::: Dataset entries

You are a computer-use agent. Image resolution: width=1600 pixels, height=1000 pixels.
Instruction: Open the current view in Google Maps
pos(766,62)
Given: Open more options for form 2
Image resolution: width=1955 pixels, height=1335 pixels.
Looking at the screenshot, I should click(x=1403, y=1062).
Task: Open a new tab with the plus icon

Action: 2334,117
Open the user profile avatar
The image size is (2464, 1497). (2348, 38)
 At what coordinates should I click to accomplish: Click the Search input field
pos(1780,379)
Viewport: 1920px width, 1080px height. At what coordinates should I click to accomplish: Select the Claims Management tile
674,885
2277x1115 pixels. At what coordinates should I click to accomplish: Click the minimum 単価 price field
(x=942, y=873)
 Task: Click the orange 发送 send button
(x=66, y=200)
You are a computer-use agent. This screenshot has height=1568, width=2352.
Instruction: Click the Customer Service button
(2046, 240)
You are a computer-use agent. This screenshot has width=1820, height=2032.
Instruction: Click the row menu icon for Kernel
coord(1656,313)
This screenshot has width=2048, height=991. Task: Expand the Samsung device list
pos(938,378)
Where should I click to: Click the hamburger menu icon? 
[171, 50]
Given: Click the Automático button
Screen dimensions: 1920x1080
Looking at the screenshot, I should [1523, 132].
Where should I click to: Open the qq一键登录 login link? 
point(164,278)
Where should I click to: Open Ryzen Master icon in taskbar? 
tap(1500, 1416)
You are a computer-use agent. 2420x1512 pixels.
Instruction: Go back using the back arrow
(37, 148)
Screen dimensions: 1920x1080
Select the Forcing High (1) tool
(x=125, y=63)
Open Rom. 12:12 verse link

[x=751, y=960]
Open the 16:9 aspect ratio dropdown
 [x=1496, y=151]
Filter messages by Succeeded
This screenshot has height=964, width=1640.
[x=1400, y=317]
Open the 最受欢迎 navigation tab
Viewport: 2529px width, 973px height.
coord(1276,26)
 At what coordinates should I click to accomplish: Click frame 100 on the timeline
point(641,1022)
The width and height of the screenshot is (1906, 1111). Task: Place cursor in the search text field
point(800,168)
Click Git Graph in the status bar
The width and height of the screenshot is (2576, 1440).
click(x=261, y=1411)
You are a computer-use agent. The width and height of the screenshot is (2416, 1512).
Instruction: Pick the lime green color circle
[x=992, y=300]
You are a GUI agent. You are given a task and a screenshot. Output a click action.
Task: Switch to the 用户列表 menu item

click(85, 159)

::::::

[Your task]: When you output the entries, keep every word exactly as it stands.

[Exercise answer]:
You are a computer-use agent. Image resolution: width=1600 pixels, height=1000 pixels.
Instruction: Open the current view in Google Maps
pos(766,62)
Given: Open more options for form 2
Image resolution: width=1955 pixels, height=1335 pixels.
Looking at the screenshot, I should click(x=1403, y=1062).
Task: Open a new tab with the plus icon

Action: 2334,117
Open the user profile avatar
The image size is (2464, 1497). (2348, 38)
 At what coordinates should I click to accomplish: Click the Search input field
pos(1780,379)
Viewport: 1920px width, 1080px height. At what coordinates should I click to accomplish: Select the Claims Management tile
674,885
2277x1115 pixels. At what coordinates should I click to accomplish: Click the minimum 単価 price field
(x=942, y=873)
 Task: Click the orange 发送 send button
(x=66, y=200)
You are a computer-use agent. This screenshot has height=1568, width=2352.
Instruction: Click the Customer Service button
(2046, 240)
You are a computer-use agent. This screenshot has width=1820, height=2032.
Instruction: Click the row menu icon for Kernel
coord(1656,313)
This screenshot has width=2048, height=991. Task: Expand the Samsung device list
pos(938,378)
Where should I click to: Click the hamburger menu icon? 
[171, 50]
Given: Click the Automático button
Screen dimensions: 1920x1080
Looking at the screenshot, I should [1523, 132].
Where should I click to: Open the qq一键登录 login link? 
point(164,278)
Where should I click to: Open Ryzen Master icon in taskbar? 
tap(1500, 1416)
You are a computer-use agent. 2420x1512 pixels.
Instruction: Go back using the back arrow
(37, 148)
Screen dimensions: 1920x1080
Select the Forcing High (1) tool
(x=125, y=63)
Open Rom. 12:12 verse link

[x=751, y=960]
Open the 16:9 aspect ratio dropdown
 [x=1496, y=151]
Filter messages by Succeeded
This screenshot has height=964, width=1640.
[x=1400, y=317]
Open the 最受欢迎 navigation tab
Viewport: 2529px width, 973px height.
coord(1276,26)
 At what coordinates should I click to accomplish: Click frame 100 on the timeline
point(641,1022)
The width and height of the screenshot is (1906, 1111). Task: Place cursor in the search text field
point(800,168)
Click Git Graph in the status bar
The width and height of the screenshot is (2576, 1440).
click(x=261, y=1411)
You are a computer-use agent. The width and height of the screenshot is (2416, 1512).
Instruction: Pick the lime green color circle
[x=992, y=300]
You are a GUI agent. You are given a task and a screenshot. Output a click action.
Task: Switch to the 用户列表 menu item

click(85, 159)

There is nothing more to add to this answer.